Dr. Bandawe’s lab is part of a three-country global implementation study in partnership with the Mass General Brigham Center for COVID Innovation. The study—which is taking place in Kenya, Bangladesh, and Malawi—will assess the field performance and implementation of a COVID-19 antigen test developed by biotech company BD Veritor.

Antigen tests are a possible alternative to laboratory-based PCR. They may be more suitable for countries like Malawi because they have a shorter turnaround time and do not require expensive specialized reagents. 

New Equipment for New Challenges

The initial influx of equipment from Seeding Labs, which included thermal cyclers and refrigerators for sample storage, prepared Dr. Bandawe’s lab at MUST for teaching and research. Dr. Bandawe feared that the number of testing facilities in Malawi would be inadequate. With a solid foundation in place, he approached the government to support the country’s pandemic response.

Dr. Gama Bandawe

Dr. Gama Bandawe

Knowing he would need specialized equipment, Dr. Bandawe contacted Seeding Labs, and equipment donors were ready to support his efforts.

Interested in helping, the Baker Company generously donated a biological safety cabinet specifically for Dr. Bandawe’s lab. With the safety cabinet, or “hood”—which contains the samples in a safe environment—the lab staff at MUST would be able to perform COVID-19 diagnostic tests safely, reducing their risk of exposure to the virus. It was also a crucial upgrade needed for MUST to earn their accreditation as a diagnostics lab.

“Many of the labs doing testing [in Malawi] have had challenges getting accredited and certified by the Ministry of Health, and a big issue has been [the quality of their] hoods,” says Dr. Bandawe. “We are really incredibly blessed to have a beautiful high-quality hood like this.”

Seeding Labs also provided Dr. Bandawe’s team with a real-time (or quantitative) PCR machine, a piece of equipment that was in high demand as testing surged worldwide. This instrument enables researchers to perform the most accurate possible test for the presence of COVID-19 virus.

With the right equipment in place, MUST could be relied upon to perform a high volume of accurate COVID-19 tests.

Over 1,000 tests analyzed in the pandemic’s second wave

MUST continues to adapt to the challenges put in front of them. As the new equipment was installed and started running in September, Malawi’s first wave of the epidemic was coming to an end. 

During this relatively calm period, the lab began validating antigen kits for use in future waves. Being able to use antigen kits would give Malawi the capability to test more people and return results faster. But the scientists at MUST first needed to understand its false failure rates before they could use it broadly. 

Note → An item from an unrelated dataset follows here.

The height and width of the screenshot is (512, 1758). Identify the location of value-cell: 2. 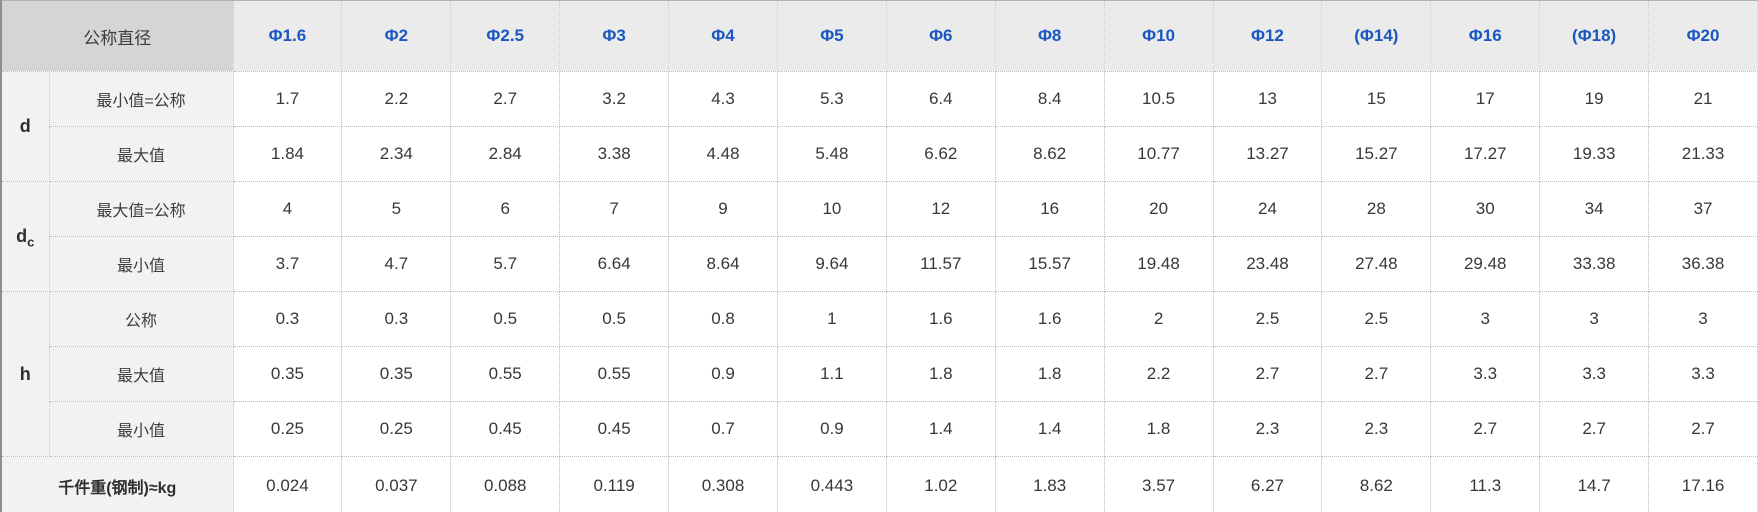
(1158, 319).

The period of calm to perform these studies was short-lived. Sure enough, the second wave of COVID-19 presented in late December and arrived with its own challenges: holiday travel, the beginning of the rainy season, and the emergence of a new COVID-19 variant first identified in South Africa, Malawi’s regional neighbor. 

January 2021 saw a 40% increase in COVID-19 cases in Malawi. Dr. Bandawe's lab, at full capacity for running rtPCR tests at the end of the first wave, now splits its time between testing and validating the antigen kits

Dr. Bandawe’s lab was also poised to provide services to the community, testing community members in the nearby city of Blantyre.

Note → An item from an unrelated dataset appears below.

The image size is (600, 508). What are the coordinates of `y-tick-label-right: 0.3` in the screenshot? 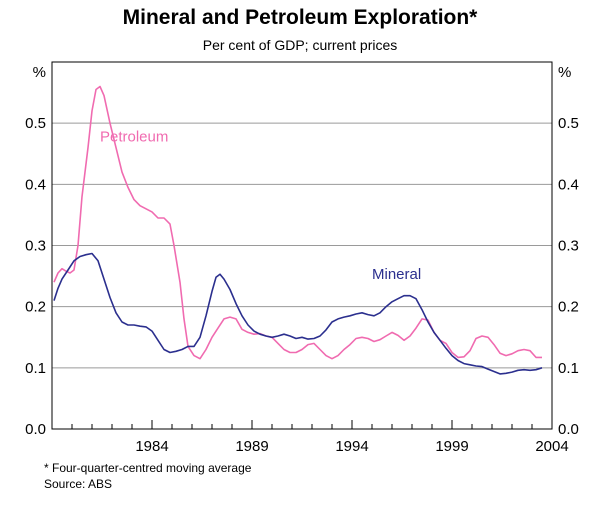 It's located at (568, 246).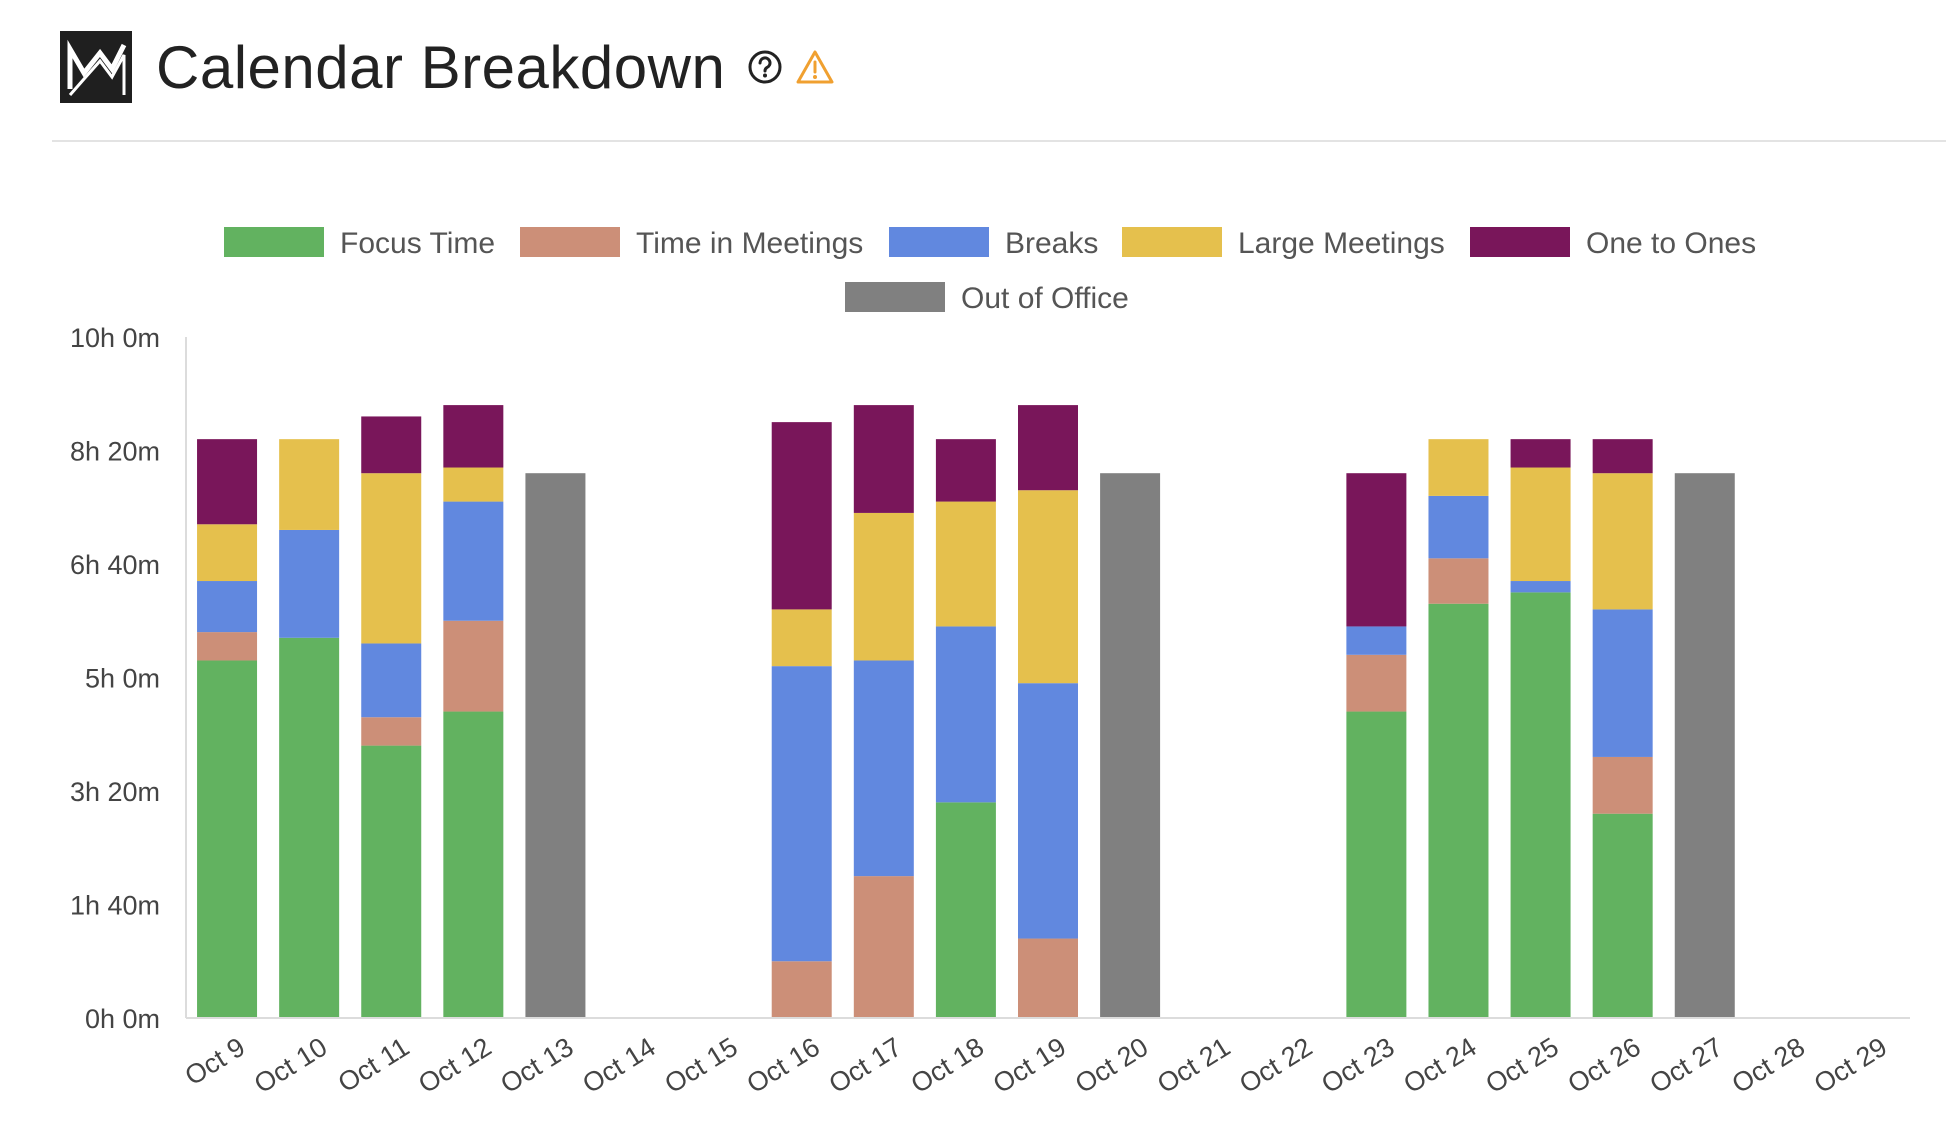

“The scientific infrastructure allows us to respond to a need,” says Dr. Bandawe. “It allows us to do things that weren’t even in the realm of possibility before.” 

With the right investments in the necessary resources, laboratories across the world can do the same. Thanks to your support of global science, many more scientists will be prepared for the next challenge. 

Dr. Bandawe offers hope in the face of these challenges, saying, “One can very quickly develop a sense of hopelessness when the number of infections keeps rising and loved ones and acquaintances are dying. The equipment has given us the ability to act and allowed us to reclaim some sort of agency over our fate in this unprecedented global struggle.”